Evolutionary Programming: Introduction to evolutionary and heuristic techniques. Principles and Historical Perspectives; Application potential in optimization, dimensionality reduction, data mining and analytics, Genetic Algorithms, Evolutionary Strategies, Evolutionary Programming Introduction to Representations, Binary Strings, Real-Valued Vectors, Various Selection Strategies Introduction to Search Operators, Crossover and Mutation, Ant Colony Optimization, Pheromone mediated search and Exploration and Exploitation strategies, Particle swarm optimization basic PSO strategies and variants, different neighborhood topologies, Biogeography Based Optimization; Immigration and Emigration Strategies, Monte Carlo Methods Simulated annealing and advanced annealing strategies, Differential Evolution, Group Search Optimization, Glow worm Optimization, Firefly and other novel heuristic algorithms, Applications of evolutionary & Heuristic techniques in large scale Optimization, Combinatorial & Function optimization, Multi-objective Optimization, Pareto Front and Non-dominated Solutions NSGA and related solution strategies, Applications to large scale clustering classification, rule mining and Data driven Modeling, Variable Selection and Informative Data reduction and parameter optimization in predictive data analytics with evolutionary and heuristic techniques, Evolutionary Computing in discovering Structure and modularity of large scale networks
Multi-core Programming: Fundamental aspects of shared-memory and accelerator-based parallel programming, such as shared memory parallel architecture concepts, programming models, performance models, parallel algorithmic paradigms, parallelization techniques and strategies, scheduling algorithms, optimization, composition of parallel programs, and concepts of modern parallel programming languages and systems. Practical exercises help to apply the theoretical concepts of the course to solve concrete problems in a real-world multicore system
Game Theory: Rigorous investigation of the evolutionary and epistemic foundations of solution concepts, such as rationalizability and Nash equilibrium.

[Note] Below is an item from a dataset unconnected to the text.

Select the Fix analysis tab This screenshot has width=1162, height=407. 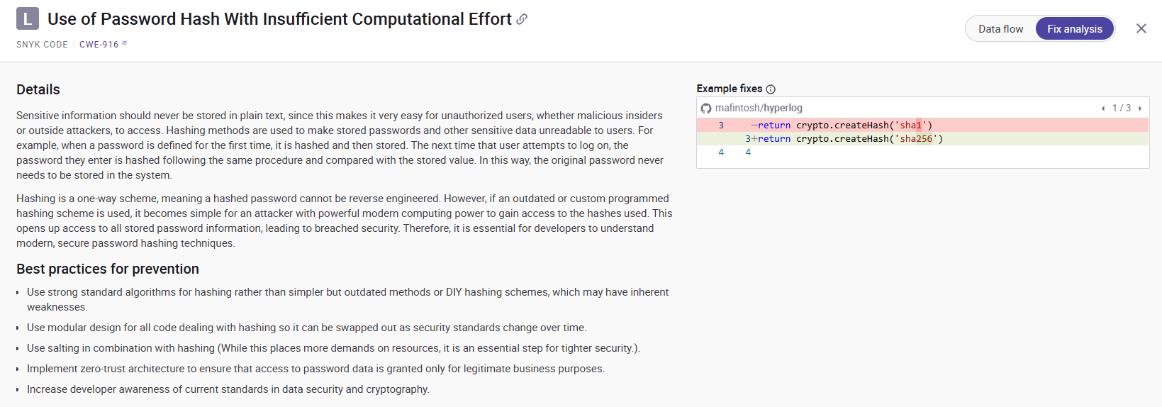1075,29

Classical topics on repeated games, bargaining, and super-modular games, games, heterogeneous priors, psychological games, and games without expected utility maximization. Applications and case studies from different domains
Text Analytics: Introduction to text mining, text representation and turning into features, exploratory analysis: frequency and co-occurrence, clustering, categorization, bag of features, predictive analysis for categorization, predicative analysis for sentiment analysis, analyze data from extracted text from web, such as social media and tweets, Develop prototypes for identifying the entities mentioned in text, the relations between them, and the opinions expressed about these entities.